If you do not have a lawyer and choose to represent yourself, you  will need to do your own legal research and prepare your own case.

It's also important to learn about the court system, the documents to file, specific law in your case and the possible arguments for your case.

Available Resources




  • Law Library at the Sir Louis Henry Davies Law Courts Building is open to the public.
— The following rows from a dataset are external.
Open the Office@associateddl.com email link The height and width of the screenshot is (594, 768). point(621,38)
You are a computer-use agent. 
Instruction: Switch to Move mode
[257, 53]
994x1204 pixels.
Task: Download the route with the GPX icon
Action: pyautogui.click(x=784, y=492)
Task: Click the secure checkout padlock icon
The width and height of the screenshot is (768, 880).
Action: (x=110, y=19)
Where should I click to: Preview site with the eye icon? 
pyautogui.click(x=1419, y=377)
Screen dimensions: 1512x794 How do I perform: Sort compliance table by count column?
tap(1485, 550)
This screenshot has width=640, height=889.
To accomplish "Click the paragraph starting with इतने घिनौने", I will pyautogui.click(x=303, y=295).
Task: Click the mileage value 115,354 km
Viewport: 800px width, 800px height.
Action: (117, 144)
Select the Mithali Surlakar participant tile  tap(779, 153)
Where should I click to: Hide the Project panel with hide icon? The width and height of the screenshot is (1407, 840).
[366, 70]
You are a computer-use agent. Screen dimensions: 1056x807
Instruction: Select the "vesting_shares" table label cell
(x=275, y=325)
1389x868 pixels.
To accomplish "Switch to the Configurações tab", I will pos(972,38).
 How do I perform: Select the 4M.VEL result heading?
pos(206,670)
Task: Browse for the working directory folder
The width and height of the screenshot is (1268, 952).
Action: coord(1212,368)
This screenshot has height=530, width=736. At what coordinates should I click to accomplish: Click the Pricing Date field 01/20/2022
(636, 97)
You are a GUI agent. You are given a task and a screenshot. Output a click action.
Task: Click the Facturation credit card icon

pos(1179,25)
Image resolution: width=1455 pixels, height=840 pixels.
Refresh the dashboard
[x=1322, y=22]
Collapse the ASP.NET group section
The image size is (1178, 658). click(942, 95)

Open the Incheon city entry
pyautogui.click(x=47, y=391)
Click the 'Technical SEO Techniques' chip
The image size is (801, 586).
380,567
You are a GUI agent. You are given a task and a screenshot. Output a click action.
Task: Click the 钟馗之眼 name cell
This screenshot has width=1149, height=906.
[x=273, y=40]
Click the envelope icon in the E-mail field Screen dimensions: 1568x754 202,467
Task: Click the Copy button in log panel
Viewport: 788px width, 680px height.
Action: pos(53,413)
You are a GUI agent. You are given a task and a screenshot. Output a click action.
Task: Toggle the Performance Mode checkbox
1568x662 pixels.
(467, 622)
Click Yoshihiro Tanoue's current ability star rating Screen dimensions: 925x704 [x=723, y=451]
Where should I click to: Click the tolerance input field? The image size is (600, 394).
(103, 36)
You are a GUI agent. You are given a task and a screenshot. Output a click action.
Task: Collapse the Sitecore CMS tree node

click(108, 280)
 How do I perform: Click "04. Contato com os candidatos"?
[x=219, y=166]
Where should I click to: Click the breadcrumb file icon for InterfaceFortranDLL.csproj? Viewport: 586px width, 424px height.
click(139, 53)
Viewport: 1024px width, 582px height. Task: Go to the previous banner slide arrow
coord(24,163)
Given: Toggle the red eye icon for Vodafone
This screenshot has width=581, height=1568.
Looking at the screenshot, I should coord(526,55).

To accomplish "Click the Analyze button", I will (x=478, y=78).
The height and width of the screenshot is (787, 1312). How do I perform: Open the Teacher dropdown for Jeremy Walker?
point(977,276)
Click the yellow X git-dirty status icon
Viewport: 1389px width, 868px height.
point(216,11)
Books cannot be removed from the library.

  • CanLII.org is a free internet search engine about Canadian law.


What are the rules of court?

If you plan to represent yourself in a civil or family matter, be familiar with the Supreme Court Rules and Small Claims Rules of Court.


What do I do if I am in custody and intend to file a criminal appeal?

If you are in custody when the notice of appeal is filed, your appeal will be considered a 'prisoner appeal.' Complete Form 82B and refer to Rules 82.04 and 82.05 for instructions on how to file and serve the notice of appeal.

In a prisoner appeal, the Crown is responsible for obtaining the transcript of proceedings at your trial and the Crown is also responsible for preparing the appeal book.

If your appeal is a criminal appeal, you are in custody and you wish to apply for release from custody pending appeal, prefer to Rule 82.19 which sets out the requirements for making this application.

The guidebook Criminal Appeal Booklet will also be helpful.

Do I need a lawyer?

Depending on your situation, you may wish to look into the following legal representation services:

  • Legal Aid is available in some criminal and family matters if the applicant meets the criteria.